▶ **作業指示 1**: 下記の本文抜粋で「シティグループも百五十億ドル」で始まる段落を、主な事実を残したまま箇条書きに書き直してください。
▶ **作業指示 2**: 米企業の業績と資金の使い道を扱った下記の本文抜粋について、最後の文に続く部分を書き継いでください。

▶ **本文抜粋**:
____________________
医療機器、放送・娯楽などへの集中投資が奏功して業績は絶好調だ。「〇八年には五百五十億ドル以上の余剰資金が生じる見込み」(イメルト会長)。業績低迷の弁明に追われた昨年までとは一変して余裕の表情だ。
IBMは株主総会で過去最大となる五十億ドルの自社株買いと増配を表明すると同時に、医療機関向けコンサルティング会社の買収を発表した。サミュエル・パルミサーノ会長は「(成長に向けた)あらゆる積極策をとる」という。
シティグループも百五十億ドルの自社株買い付け枠を設定した。チャールズ・プリンス最高経営責任者(CEO)は「今年末には大型買収を再開できる」と強調。度重なる不祥事で当局から大型買収の凍結命令を受けているが、解除されればすぐにでも買収に乗り出すという意思表示だ。
米企業が抱える金融資産は昨年末で十一兆ドルを超え過去最高を更新した。企業買収だけではなく設備投資にも資金を振り向けようという意欲も強まっている。
____________________
▶ **データ抜粋**:
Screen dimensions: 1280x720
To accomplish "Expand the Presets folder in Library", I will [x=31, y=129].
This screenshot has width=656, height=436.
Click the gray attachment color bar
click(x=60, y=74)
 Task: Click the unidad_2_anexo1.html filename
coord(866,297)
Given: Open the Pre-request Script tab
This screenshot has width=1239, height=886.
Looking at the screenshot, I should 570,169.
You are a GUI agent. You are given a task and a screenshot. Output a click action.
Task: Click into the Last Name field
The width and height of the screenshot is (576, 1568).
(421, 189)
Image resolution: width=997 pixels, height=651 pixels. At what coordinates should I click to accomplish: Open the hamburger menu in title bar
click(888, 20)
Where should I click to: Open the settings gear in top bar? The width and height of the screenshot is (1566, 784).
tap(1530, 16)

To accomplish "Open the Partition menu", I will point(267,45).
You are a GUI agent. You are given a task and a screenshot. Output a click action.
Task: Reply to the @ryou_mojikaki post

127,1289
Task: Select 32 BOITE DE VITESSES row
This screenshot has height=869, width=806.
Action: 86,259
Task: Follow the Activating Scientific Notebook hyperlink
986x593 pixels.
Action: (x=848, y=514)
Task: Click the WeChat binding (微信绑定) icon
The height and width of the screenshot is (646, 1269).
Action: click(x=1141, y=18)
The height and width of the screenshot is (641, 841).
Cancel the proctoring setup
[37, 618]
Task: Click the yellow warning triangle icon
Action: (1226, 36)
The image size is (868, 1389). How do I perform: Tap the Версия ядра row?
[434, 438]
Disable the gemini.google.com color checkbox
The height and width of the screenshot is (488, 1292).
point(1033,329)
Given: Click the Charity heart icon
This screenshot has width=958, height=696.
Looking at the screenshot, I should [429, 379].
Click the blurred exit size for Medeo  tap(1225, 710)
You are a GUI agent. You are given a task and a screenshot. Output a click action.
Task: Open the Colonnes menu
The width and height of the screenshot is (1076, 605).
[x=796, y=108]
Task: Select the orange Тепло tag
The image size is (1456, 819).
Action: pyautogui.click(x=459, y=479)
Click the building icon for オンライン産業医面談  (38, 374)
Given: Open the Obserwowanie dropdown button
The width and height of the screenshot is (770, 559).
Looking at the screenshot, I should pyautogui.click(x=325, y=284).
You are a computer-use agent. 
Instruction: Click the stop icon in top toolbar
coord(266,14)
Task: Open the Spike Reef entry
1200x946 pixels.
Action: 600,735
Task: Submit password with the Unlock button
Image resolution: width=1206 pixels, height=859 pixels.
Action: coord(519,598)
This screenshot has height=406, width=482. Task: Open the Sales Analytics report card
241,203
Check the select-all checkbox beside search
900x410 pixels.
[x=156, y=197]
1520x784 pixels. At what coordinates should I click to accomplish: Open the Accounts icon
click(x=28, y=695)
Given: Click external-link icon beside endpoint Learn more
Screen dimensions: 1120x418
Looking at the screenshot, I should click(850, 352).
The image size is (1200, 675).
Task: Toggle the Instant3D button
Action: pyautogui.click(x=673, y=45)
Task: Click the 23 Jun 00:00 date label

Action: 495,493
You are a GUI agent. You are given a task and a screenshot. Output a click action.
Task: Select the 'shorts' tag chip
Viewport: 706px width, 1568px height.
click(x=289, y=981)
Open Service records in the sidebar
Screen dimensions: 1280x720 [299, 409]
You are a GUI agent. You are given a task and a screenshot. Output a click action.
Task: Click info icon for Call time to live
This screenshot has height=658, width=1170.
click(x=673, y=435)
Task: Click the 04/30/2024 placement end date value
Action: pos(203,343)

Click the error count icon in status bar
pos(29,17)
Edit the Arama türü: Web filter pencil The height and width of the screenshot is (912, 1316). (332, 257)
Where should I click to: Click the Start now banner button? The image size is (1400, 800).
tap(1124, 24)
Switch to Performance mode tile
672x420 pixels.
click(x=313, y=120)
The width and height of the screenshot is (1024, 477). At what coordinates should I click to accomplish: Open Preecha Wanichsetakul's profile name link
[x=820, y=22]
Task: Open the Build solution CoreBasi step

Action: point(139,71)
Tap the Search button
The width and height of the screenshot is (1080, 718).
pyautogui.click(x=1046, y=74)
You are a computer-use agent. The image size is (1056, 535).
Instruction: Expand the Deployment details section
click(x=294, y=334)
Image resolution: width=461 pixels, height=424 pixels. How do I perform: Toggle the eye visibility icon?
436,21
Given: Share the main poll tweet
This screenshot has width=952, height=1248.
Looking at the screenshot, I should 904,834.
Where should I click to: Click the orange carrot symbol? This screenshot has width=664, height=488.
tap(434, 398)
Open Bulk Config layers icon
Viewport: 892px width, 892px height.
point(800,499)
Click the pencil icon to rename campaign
____________________
▶ **演習解答 1**:
- シティグループは百五十億ドルの自社株買い付け枠を設定した。
- チャールズ・プリンスCEOは、今年末には大型買収を再開できると強調した。
- 度重なる不祥事で当局から大型買収の凍結命令を受けているが、解除されればすぐにでも買収に乗り出す意思を示した。

▶ **演習解答 2**:
ウォルマート・ストアーズは米国で二千七百店を新規出店する計画を株主総会で表明した。米国事業には減速懸念が広がるが、リー・スコットCEOは「思い切った改善策を打つ」と投資拡大に意欲満々だ。エクソンモービルも年百五十億―百六十億ドルの設備投資を同百八十億ドルに増額する。
一方、経営不振の自動車、航空会社などの株主総会では経営者がリストラ計画の説明に終始した。原油価格の動向など業績には下振れリスクもある。資金を成長戦略にうまく活用できるかどうかで企業間の収益格差が広がりそうだ。